>> Start
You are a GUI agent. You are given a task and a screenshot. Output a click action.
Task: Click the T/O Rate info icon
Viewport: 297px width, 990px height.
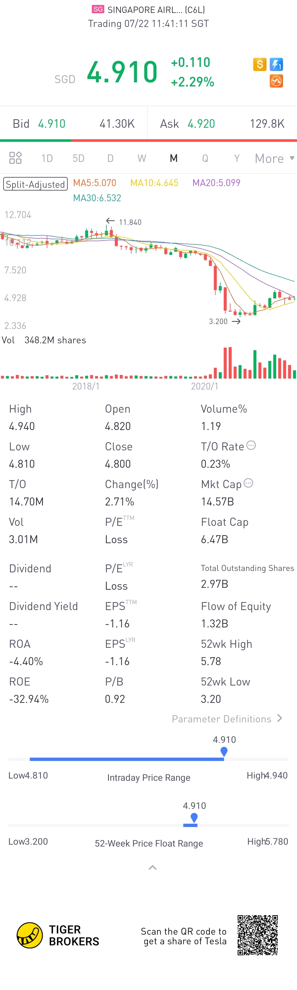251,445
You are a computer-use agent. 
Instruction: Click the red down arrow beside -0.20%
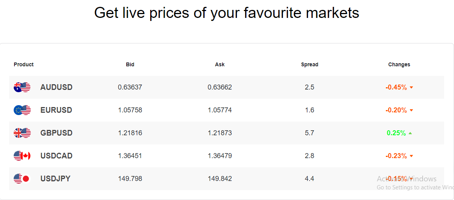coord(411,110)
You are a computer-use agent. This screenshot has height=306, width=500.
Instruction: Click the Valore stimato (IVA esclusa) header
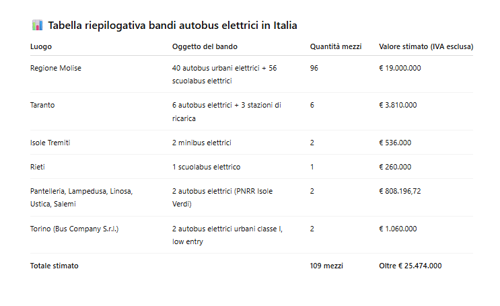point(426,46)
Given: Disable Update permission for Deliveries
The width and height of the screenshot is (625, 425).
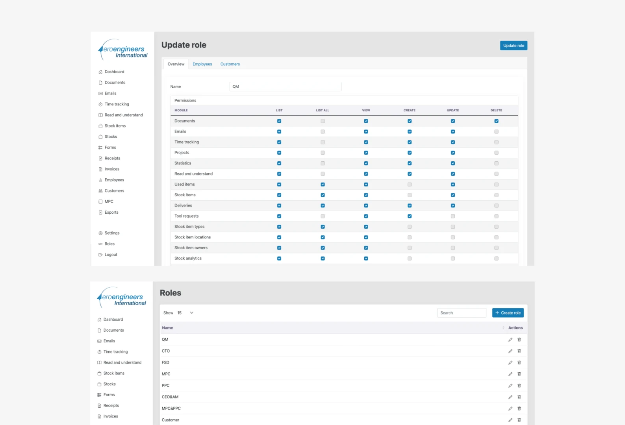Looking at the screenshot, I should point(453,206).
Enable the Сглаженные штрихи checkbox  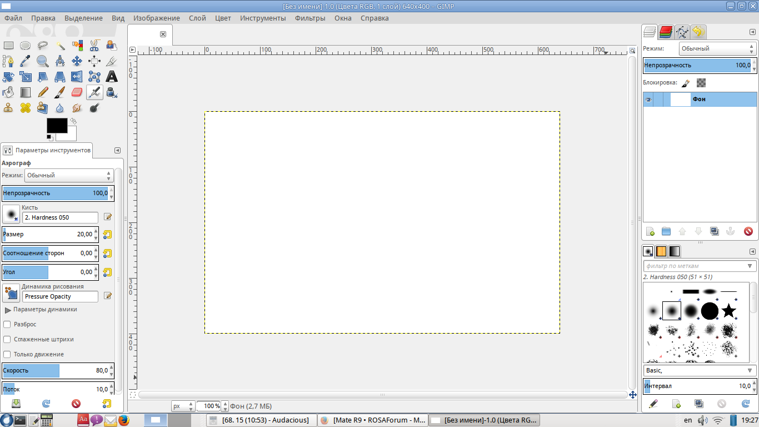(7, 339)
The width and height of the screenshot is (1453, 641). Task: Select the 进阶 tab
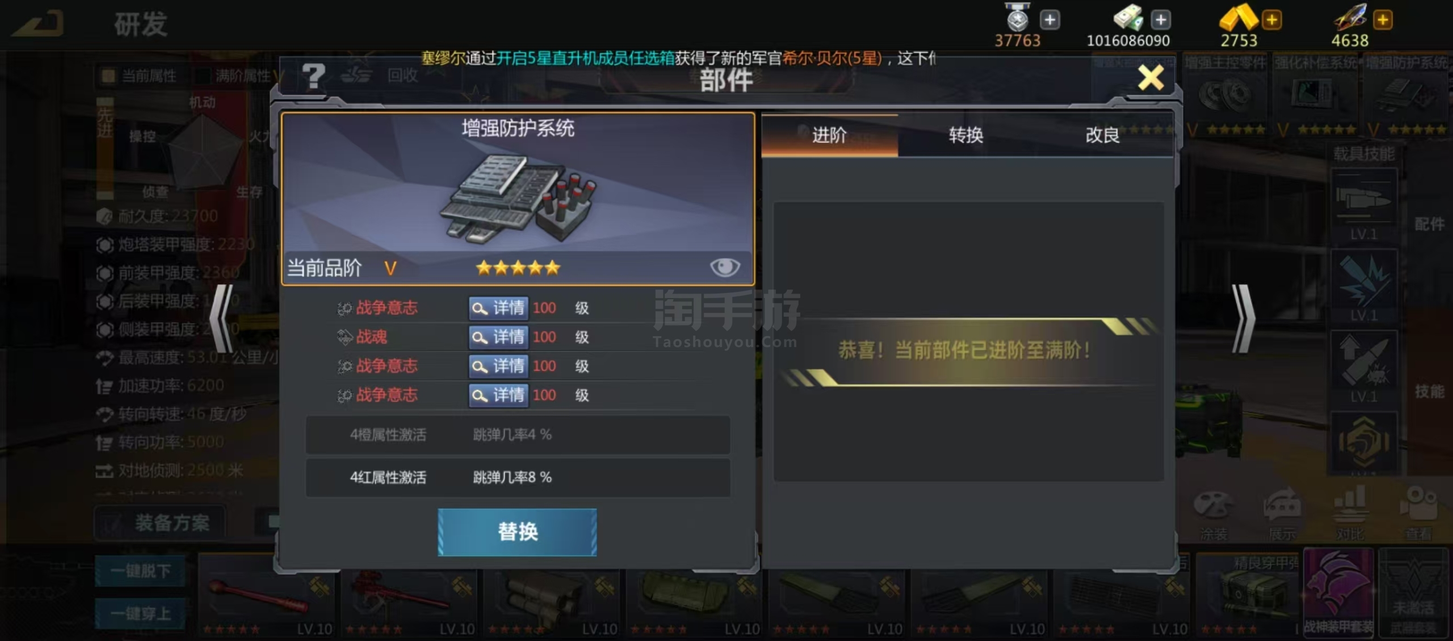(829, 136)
>> End
>> Start
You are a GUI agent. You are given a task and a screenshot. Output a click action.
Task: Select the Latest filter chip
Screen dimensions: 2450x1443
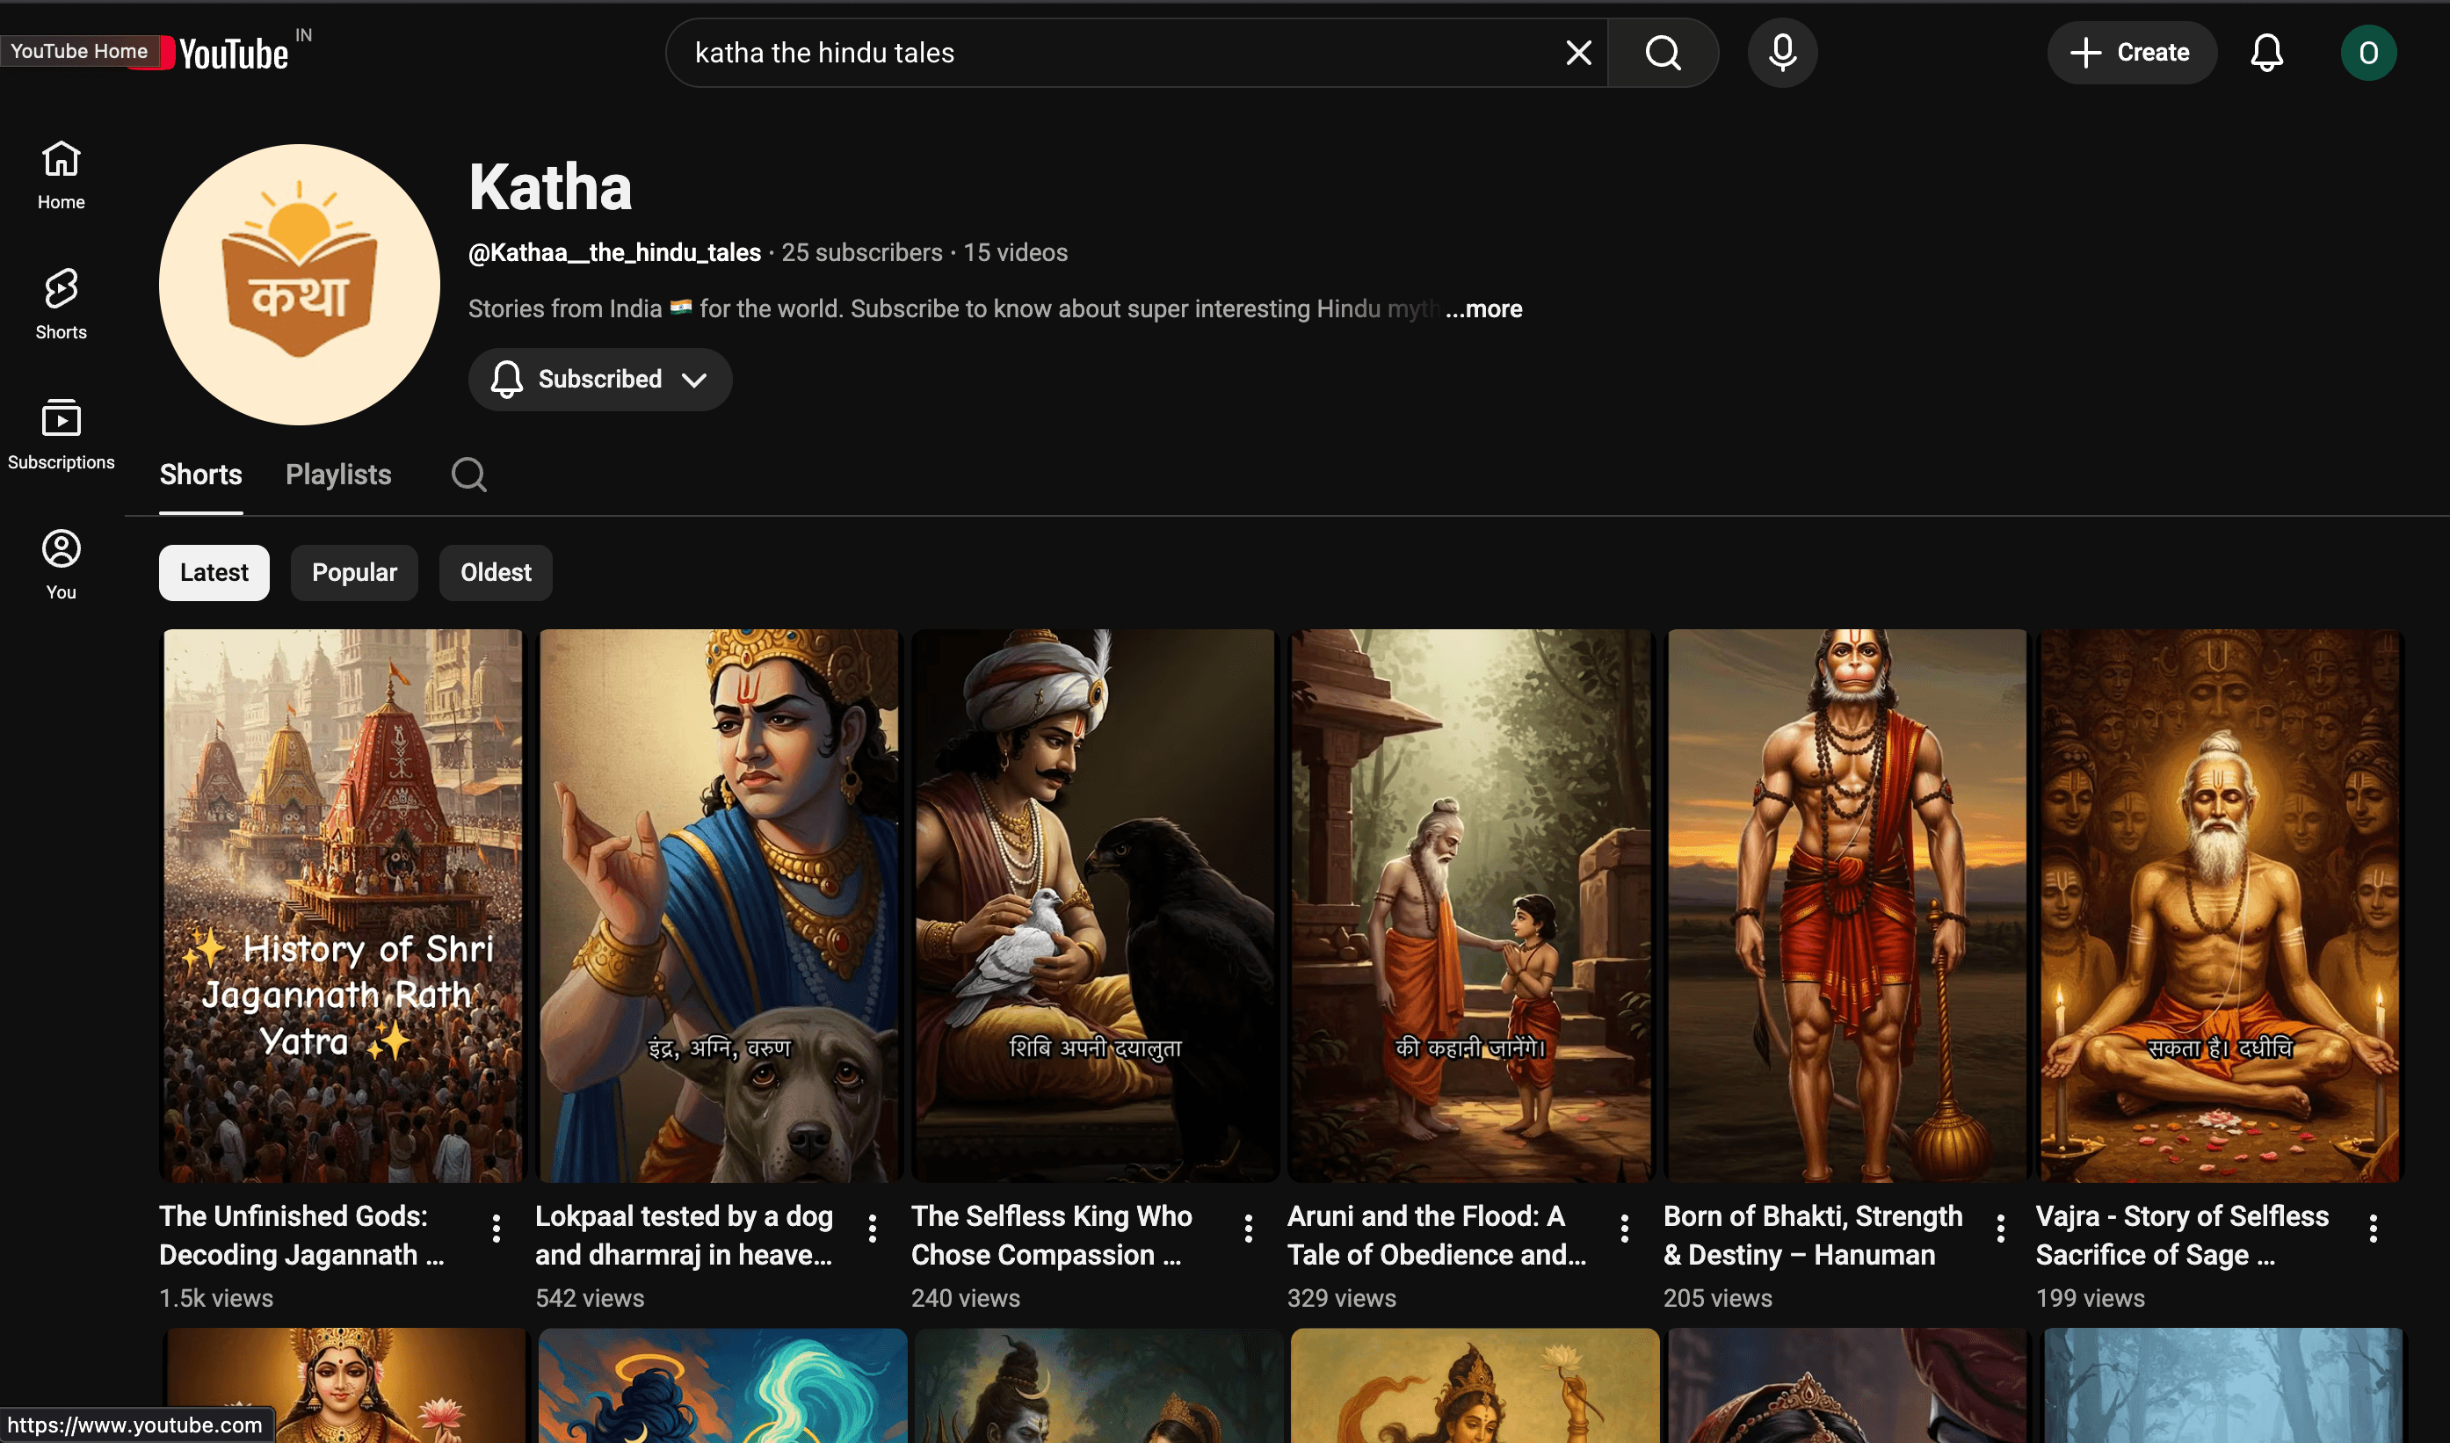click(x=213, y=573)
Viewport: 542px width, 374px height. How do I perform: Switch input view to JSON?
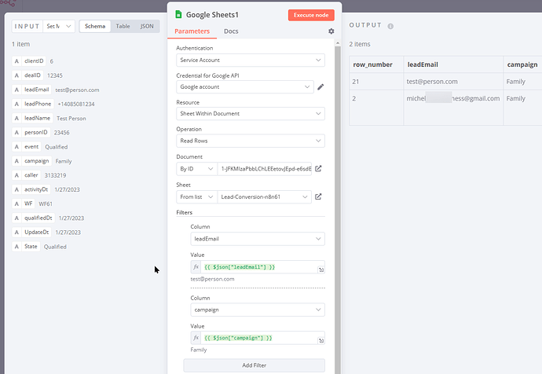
>> End
>> Start
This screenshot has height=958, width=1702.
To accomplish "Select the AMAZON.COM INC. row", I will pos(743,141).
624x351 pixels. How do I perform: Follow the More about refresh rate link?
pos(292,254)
>> End
### [Problem]
Turn the material from the line containing "624x351 pixels. How" up to and including the line containing "pos(292,254)" into a numbered list, leaving out any blank lines.

### [Solution for this problem]
1. 624x351 pixels. How do I perform: Follow the More about refresh rate link?
2. pos(292,254)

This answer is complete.